start Excerpted text

1.So, I want to start out with this beautiful picture from my childhood.
好,首先给大家 展示一幅漂亮图片,它来自于我的童年。
2.I love the science fiction movies.
我特别喜欢这部科幻片。
3.Here it is: “This Island Earth.”
就是这个:《飞碟征空》。
4.And leave it to Hollywood to get it just right.
就让好莱坞好好诠释它吧,
5.Two-and-a-half years in the making.
光制作就花了两年半时间。
6.(Laughter) I mean, even the creationists give us 6,000, but Hollywood goes to the chase.
(笑声) 我是说,甚至连神创论者都认为地球及万物是6000年前上帝创造出来的, 好莱坞还紧随其后。
7.And in this movie, we see what we think is out there: flying saucers and aliens.
在这部电影中,我们看到了我们认为存在于太空的东西: 飞碟和外星人。
8.Every world has an alien, and every alien world has a flying saucer, and they move about with great speed. Aliens.
每个世界都有外星人,每个外星人的世界都有飞碟, 他们移动的速度非常快。外星人。
9.Well, Don Brownlee, my friend, and I finally got to the point where we got tired of turning on the TV and seeing the spaceships and seeing the aliens every night,
嗯,我和我的朋友Don Brownlee最终 还是厌烦了打开了电视机 每天晚上看飞船和外星人,
10.and tried to write a counter-argument to it, and put out what does it really take for an Earth to be habitable, for a planet to be an Earth, to have a place
还试着写出不同的观点, 还有地球成为可居住星球的条件, 还有怎么样才能使星球拥有这样一个地方:
11.where you could probably get not just life, but complexity, which requires a huge amount of evolution, and therefore constancy of conditions.
在这里,你很可能不仅会获得生命,而且还有各种各样复杂的事情, 这需要巨大的演变, 还有稳定的外部条件。
12.So, in 2000 we wrote “Rare Earth.” In 2003, we then asked, let’s not think about where Earths are in space, but how long has Earth been Earth?
所以,2000年我们写了《Rare Earth》一书。2003年,我们又提出疑问, 我们不要去思考地球在宇宙中的位置,而是要想去想想地球成为地球的时间有多久?
13.If you go back two billion years, you’re not on an Earth-like planet any more.

end Excerpted text
start Source material

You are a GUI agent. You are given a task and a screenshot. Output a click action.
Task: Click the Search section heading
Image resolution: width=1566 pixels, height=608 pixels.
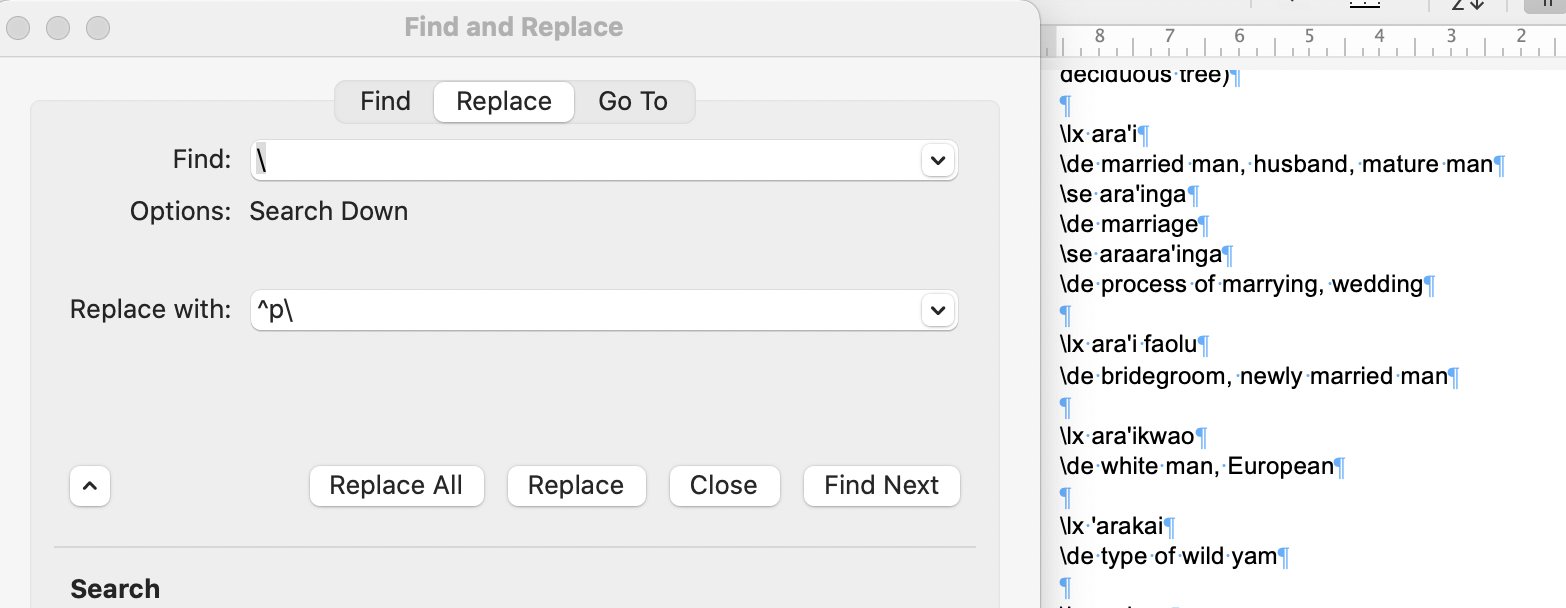[x=114, y=588]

end Source material

• _Stated goal 1_: Using the transcript about what makes a planet like Earth, say whether each statement agrees with it, answering yes or no and quoting the deciding words. (a) The speaker and Don Brownlee wrote "Rare Earth" in 2000. (b) The speaker dislikes science fiction movies. (c) The movie the speaker describes took three years to make.
• _Stated goal 2_: Carry the transcript about what makes a planet like Earth forward from its last line.
The data that comes after the transcript is separate material.

• _Reply 1_:
(a) Yes: "So, in 2000 we wrote “Rare Earth.”"
(b) No: "I love the science fiction movies."
(c) No: "Two-and-a-half years in the making."

• _Reply 2_:
若回到20亿年前, 你所在的星球将不再是类地行星。
14.What we call an Earth-like planet is actually a very short interval of time.
我们所说的类地行星其实是一段很短的时间。
15.Well, “Rare Earth” actually taught me an awful lot about meeting the public.
其实《Rare Earth》 在面对公众方面教会了我很多。
16.Right after, I got an invitation to go to a science fiction convention, and with all great earnestness walked in.
在那之后,我收到了科幻大会的邀请, 我怀着极大的热情走进了会场。
17.David Brin was going to debate me on this, and as I walked in, the crowd of a hundred started booing lustily.
David Brin本打算与我争辩, 但我走进会场时,观众们开始发出嘘声。
18.I had a girl who came up who said, “My dad says you’re the devil.”
有个女孩走过来,对我说:“我爸爸说你是魔鬼。”
19.You cannot take people’s aliens away from them and expect to be anybody’s friends.
你不能打破别人对于外星人的幻想, 还指望成为他们的朋友。
20.Well, the second part of that, soon after — and I was talking to Paul Allen; I saw him in the audience, and I handed him a copy of “Rare Earth.”
然后呢,刚过了一会儿, 我在和Paul Allen聊天;在观众群众看到了他, 然后我递给他一本《Rare Earth》。
21.And Jill Tarter was there, and she turned to me, and she looked at me just like that girl in “The Exorcist.”
Jill Tarter也在那儿,她转过来, 看着我,就像《驱魔人》中的那个女孩。
22.It was, “It burns! It burns!”
“着火啦!着火啦!”
23.Because SETI doesn’t want to hear this.
因为“搜寻地外文明计划”可不想听到这个。
24.SETI wants there to be stuff out there.
他们希望外星球上有东西可寻。
25.I really applaud the SETI efforts, but we have not heard anything yet.
我确实会为“搜寻地外文明计划”的努力而鼓掌,可还没听到任何动静。
26.And I really do think we have to start thinking about what’s a good planet and what isn’t.
而且我也确实认为我们必须开始思考 什么是好星球,什么不是。
27.Now, I throw this slide up because it indicates to me that, even if SETI does hear something, can we figure out what they said?
现在我给大家展示这个幻灯是因为它告诉我 即使“搜寻地外文明计划”听到了一些东西,我们听懂他们说的是什么呢?
28.Because this was a slide that was passed between the two major intelligences on Earth — a Mac to a PC — and it can’t even get the letters right —
由于这个幻灯片 是在地球上两种智慧—-Mac(苹果)和PC(微软)—-之间进行转换, 而它甚至连字母都弄不对——
29.(Laughter) — so how are we going to talk to the aliens?
(笑声) ——那我们可怎么跟外星人说话呢?
30.And if they’re 50 light years away, and we call them up, and you blah, blah, blah, blah, blah, and then 50 years later it comes back and they say, Please repeat?
而且,如果他们离咱们50光年远,咱们给他们打电话, 然后你叭啦叭啦说了一大堆, 50年后收到回复,他们来了一句:“请再说一遍?”
31.I mean, there we are.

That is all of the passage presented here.